Progress Indicator

 

Below we will look at a program in Excel VBA that creates a progress indicator. We've kept the progress indicator as simple as possible, yet it looks professional. Are you ready?

The Userform we are going to create looks as follows:

Progress Indicator in Excel VBA

To create this Userform, execute the following steps.

1. Open the Visual Basic Editor. If the Project Explorer is not visible, click View, Project Explorer.

2. Click Insert, Userform. If the Toolbox does not appear automatically, click View, Toolbox. Your screen should be set up as below.

Userform Screen Setup in Excel VBA

This Userform only consists of three controls. A frame control and two label controls.

3. Add the frame control. You can do this by clicking on Frame from the Toolbox. Next, you can drag a frame control on the Userform. You need to change some properties of this frame control. Right mouse click on the frame control, and then click on Properties. Empty the Caption field, set the Height to 24 and Width to 204.

4. Add the first label control and place it in the Frame control. Right mouse click on the label control, and then click on Properties. Change the name to Bar, BackColor to Highlight, empty the Caption field, set the Height to 20 and Width to 10.

5. Add the second label control and place it above the Frame control. Right mouse click on the label control, and then click on Properties. Change the name to Text and change the Caption to '0% Completed'.

6. Change the caption of the Userform to Progress Indicator.

Once this has been completed, the result should be consistent with the picture of the Userform shown earlier.

7. Place a command button on your worksheet and add the following code line to show the Userform:

Private Sub CommandButton1_Click()

UserForm1.Show

End Sub

If you have gone through the other Userform examples on this site, you know that this is the time to create the Sub UserForm_Initialize. This Sub runs automatically whenever the Userform is loaded. Thus, when you use the Show method for the Userform, the code will automatically be executed. Instead of the Sub UserForm_Initialize, we create the Sub UserForm_Activate. By using this sub, Excel VBA can update the Userform to show the progress of the macro.

8. Open the Visual Basic Editor.

9. In the Project Explorer, right click on UserForm1 and then click View Code.

10. Choose Userform from the left drop-down list. Choose Activate from the right drop-down list.

11. Add the following code line:

Private Sub UserForm_Activate()

code

End Sub

Explanation: this sub calls another sub named code we are going to create in a minute. Confused? You can go through our Function and Sub chapter to learn more about subs. If you are in a hurry, just execute the following steps and you will be fine.

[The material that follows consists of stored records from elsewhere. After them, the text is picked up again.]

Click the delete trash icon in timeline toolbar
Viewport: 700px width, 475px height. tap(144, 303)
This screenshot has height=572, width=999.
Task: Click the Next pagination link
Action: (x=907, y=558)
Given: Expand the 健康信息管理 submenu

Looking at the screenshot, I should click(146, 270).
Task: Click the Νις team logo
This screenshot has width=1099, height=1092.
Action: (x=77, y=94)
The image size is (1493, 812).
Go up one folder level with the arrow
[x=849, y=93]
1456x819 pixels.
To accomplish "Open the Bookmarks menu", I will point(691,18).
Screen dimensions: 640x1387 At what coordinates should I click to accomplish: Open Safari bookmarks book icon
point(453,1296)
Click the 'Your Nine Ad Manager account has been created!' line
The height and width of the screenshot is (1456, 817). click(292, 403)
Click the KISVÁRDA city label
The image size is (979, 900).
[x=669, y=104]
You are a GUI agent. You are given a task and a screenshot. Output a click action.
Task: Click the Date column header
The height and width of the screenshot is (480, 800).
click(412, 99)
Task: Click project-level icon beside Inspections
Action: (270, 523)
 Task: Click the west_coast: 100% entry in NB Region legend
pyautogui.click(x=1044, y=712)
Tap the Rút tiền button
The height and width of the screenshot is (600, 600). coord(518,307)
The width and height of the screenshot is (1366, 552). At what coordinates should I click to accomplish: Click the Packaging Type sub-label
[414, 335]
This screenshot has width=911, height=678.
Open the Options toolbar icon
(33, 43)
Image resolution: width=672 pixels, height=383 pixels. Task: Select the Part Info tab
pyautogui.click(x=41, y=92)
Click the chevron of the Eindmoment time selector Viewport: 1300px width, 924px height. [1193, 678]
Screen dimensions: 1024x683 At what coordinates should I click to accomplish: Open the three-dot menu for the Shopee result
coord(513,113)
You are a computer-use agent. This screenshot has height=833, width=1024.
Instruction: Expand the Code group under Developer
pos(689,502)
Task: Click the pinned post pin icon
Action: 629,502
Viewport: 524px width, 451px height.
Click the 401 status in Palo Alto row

12. Place the sub named code into a module (In the Visual Basic Editor, click Insert, Module). This is just an example. This is THE place to add your own code when you want to use this progress indicator for your own macro. The code looks as follows.

Sub code()

Dim i As Integer, j As Integer, pctCompl As Single

Sheet1.Cells.Clear

For i = 1 To 100
    For j = 1 To 1000
        Cells(i, 1).Value = j
    Next j
    pctCompl = i
    progress pctCompl
Next i

End Sub

Explanation: first, we initialize some variables. Next, we clear sheet1. We use a double loop to show the values from 1 to 1000 in the first 100 rows of the worksheet. This will keep Excel VBA busy for a while and gives us the opportunity to see the progress of the macro. The variable pctCompl (abbreviation for percentageCompleted) measures the progress of the macro. Finally, we call another sub named progress and pass the value of the variable pctCompl to update the Userform. This way we can see the progress of the macro!

13. Add another sub named progress. The code looks as follows:

Sub progress(pctCompl As Single)

UserForm1.Text.Caption = pctCompl & "% Completed"
UserForm1.Bar.Width = pctCompl * 2

DoEvents

End Sub

Explanation: the first code line changes the caption of the first label control. The second code line changes the width of the second label control. Add DoEvents to update the Userform.

14. Exit the Visual Basic Editor and click the command button on the sheet:

Result:

Progress Indicator Result

Note: for this macro, we used the variable i to measure the progress. For example, at row 11, 10% is completed. This may be different for your macro. The technique of passing the value of the variable pctCompl to the sub progress to update the Userform remains the same.